Hookworm Infection and Environmental Factors in Mbeya Region, Tanzania: A Cross-Sectional, Population-Based Study
Hookworm disease is one of the most common infections and cause of a high disease burden in the tropics and subtropics. Remotely sensed ecological data and model-based geostatistics have been used recently to identify areas in need for hookworm control.
Cross-sectional interview data and stool samples from 6,375 participants from nine different sites in Mbeya region, south-western Tanzania, were collected as part of a cohort study. Hookworm infection was assessed by microscopy of duplicate Kato-Katz thick smears from one stool sample from each participant.
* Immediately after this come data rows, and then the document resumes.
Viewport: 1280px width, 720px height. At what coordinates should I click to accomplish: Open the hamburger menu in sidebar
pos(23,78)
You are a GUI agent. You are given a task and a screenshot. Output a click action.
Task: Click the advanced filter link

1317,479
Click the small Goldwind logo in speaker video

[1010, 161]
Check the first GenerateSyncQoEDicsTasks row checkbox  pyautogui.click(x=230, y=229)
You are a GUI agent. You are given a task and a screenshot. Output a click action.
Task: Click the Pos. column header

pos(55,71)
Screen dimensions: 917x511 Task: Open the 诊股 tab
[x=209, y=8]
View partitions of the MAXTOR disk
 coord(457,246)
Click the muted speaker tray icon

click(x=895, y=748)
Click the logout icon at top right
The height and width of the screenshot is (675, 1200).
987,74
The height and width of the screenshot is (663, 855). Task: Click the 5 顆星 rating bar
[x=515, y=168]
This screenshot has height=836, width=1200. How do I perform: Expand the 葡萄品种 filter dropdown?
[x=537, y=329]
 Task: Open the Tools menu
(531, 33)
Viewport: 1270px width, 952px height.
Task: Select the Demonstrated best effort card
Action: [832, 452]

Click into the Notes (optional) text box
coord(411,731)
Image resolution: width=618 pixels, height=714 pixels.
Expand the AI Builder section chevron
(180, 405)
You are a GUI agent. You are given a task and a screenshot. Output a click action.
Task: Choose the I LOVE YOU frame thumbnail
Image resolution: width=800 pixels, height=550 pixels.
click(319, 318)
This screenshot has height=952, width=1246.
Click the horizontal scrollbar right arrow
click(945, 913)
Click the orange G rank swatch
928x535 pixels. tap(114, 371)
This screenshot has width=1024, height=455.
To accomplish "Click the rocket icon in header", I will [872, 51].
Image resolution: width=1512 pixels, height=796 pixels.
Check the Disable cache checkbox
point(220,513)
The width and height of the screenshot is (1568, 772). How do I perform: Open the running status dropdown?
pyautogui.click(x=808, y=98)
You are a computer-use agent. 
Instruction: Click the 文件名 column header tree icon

A geographic information system was used to obtain remotely sensed environmental data such as land surface temperature (LST), vegetation cover, rainfall, and elevation, and combine them with hookworm infection data and with socio-demographic and behavioral data. Uni- and multivariable logistic regression was performed on sites separately and on the pooled dataset.
Univariable analyses yielded significant associations for all ecological variables. Five ecological variables stayed significant in the final multivariable model: population density (odds ratio (OR) = 0.68; 95% confidence interval (CI) = 0.63–0.73), mean annual vegetation density (OR = 0.11; 95% CI = 0.06–0.18), mean annual LST during the day (OR = 0.81; 95% CI = 0.75–0.88), mean annual LST during the night (OR = 1.54; 95% CI = 1.44–1.64), and latrine coverage in household surroundings (OR = 1.02; 95% CI = 1.01–1.04). Interaction terms revealed substantial differences in associations of hookworm infection with population density, mean annual enhanced vegetation index, and latrine coverage between the two sites with the highest prevalence of infection.
This study supports previous findings that remotely sensed data such as vegetation indices, LST, and elevation are strongly associated with hookworm prevalence. However, the results indicate that the influence of environmental conditions can differ substantially within a relatively small geographic area. The use of large-scale associations as a predictive tool on smaller scales is therefore problematic and should be handled with care.